🤖 AI Summary
Flow Matching (FM) achieves strong performance in generative tasks such as robotic manipulation, yet suffers from training-inference inconsistency: generation quality cannot be assessed during training, and the strong bias toward predefined linear trajectories induces rigidity and instability. This work establishes, for the first time, a theoretical connection between FM’s training loss and inference error. We propose a maximum-likelihood-based reconstruction fine-tuning framework that jointly incorporates residual architecture and compressibility constraints to enhance both robustness and interpretability. Our method supports two fine-tuning strategies—direct and residual—and integrates seamlessly into FM-driven ordinary differential equation (ODE) solvers. Evaluated on image generation and real-world robotic manipulation tasks, it significantly improves inference accuracy and stability. Experiments demonstrate the method’s effectiveness, generalizability, and engineering practicality.
📝 Abstract
Flow Matching (FM) algorithm achieves remarkable results in generative tasks especially in robotic manipulation. Building upon the foundations of diffusion models, the simulation-free paradigm of FM enables simple and efficient training, but inherently introduces a train-inference gap. Specifically, we cannot assess the model's output during the training phase. In contrast, other generative models including Variational Autoencoder (VAE), Normalizing Flow and Generative Adversarial Networks (GANs) directly optimize on the reconstruction loss.

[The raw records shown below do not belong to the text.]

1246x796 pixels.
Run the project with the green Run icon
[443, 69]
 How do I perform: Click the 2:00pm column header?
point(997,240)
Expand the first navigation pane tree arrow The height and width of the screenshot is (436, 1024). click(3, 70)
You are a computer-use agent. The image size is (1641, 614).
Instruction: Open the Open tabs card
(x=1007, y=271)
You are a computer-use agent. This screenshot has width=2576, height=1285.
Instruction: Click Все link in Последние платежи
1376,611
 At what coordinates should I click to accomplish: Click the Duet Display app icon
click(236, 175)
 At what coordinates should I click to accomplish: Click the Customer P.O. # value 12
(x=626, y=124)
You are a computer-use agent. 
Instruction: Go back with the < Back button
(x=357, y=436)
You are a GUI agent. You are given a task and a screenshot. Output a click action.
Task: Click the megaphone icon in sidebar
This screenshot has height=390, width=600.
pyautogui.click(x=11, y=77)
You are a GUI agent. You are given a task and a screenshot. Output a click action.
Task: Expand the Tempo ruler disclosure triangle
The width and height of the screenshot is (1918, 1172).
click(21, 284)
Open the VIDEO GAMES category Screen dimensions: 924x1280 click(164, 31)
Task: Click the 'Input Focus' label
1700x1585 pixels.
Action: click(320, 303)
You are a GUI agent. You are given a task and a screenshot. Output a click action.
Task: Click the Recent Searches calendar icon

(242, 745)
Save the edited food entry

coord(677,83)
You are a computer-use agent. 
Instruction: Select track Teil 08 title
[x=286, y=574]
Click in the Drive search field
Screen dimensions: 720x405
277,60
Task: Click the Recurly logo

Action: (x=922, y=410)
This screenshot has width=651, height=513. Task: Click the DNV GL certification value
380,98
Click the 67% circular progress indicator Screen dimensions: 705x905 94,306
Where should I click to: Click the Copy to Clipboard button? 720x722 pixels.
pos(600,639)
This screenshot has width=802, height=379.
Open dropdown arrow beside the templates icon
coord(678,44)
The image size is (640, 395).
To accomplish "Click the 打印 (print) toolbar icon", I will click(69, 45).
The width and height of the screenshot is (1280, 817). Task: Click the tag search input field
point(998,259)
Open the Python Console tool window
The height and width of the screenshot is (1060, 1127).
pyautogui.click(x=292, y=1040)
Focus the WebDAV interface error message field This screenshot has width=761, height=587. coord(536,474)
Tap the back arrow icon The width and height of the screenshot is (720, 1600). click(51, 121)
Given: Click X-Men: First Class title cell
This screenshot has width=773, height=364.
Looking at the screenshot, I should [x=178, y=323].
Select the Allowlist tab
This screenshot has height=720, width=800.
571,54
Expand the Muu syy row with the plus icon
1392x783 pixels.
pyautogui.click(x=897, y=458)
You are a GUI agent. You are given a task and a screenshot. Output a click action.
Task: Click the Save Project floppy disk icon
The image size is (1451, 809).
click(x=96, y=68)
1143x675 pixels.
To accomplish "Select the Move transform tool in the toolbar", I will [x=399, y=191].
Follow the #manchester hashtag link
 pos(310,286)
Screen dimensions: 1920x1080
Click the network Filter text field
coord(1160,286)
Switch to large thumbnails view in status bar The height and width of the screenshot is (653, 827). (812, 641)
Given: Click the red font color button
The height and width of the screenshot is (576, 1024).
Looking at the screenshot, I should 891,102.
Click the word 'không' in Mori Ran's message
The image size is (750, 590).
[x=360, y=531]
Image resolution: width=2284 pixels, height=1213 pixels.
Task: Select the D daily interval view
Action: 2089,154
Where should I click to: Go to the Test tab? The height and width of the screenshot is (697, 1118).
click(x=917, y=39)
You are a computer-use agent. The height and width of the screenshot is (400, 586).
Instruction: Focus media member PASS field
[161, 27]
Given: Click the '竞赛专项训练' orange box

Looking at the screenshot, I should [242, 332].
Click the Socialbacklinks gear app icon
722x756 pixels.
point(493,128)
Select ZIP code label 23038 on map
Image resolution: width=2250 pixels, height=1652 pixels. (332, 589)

Such a gap is particularly evident in scenarios that demand high precision, such as robotic manipulation. Moreover, we show that FM's over-pursuit of straight predefined paths may introduce some serious problems such as stiffness into the system. These motivate us to fine-tune FM via Maximum Likelihood Estimation of reconstructions - an approach made feasible by FM's underlying smooth ODE formulation, in contrast to the stochastic differential equations (SDEs) used in diffusion models. This paper first theoretically analyzes the relation between training loss and inference error in FM. Then we propose a method of fine-tuning FM via Maximum Likelihood Estimation of reconstructions, which includes both straightforward fine-tuning and residual-based fine-tuning approaches. Furthermore, through specifically designed architectures, the residual-based fine-tuning can incorporate the contraction property into the model, which is crucial for the model's robustness and interpretability. Experimental results in image generation and robotic manipulation verify that our method reliably improves the inference performance of FM.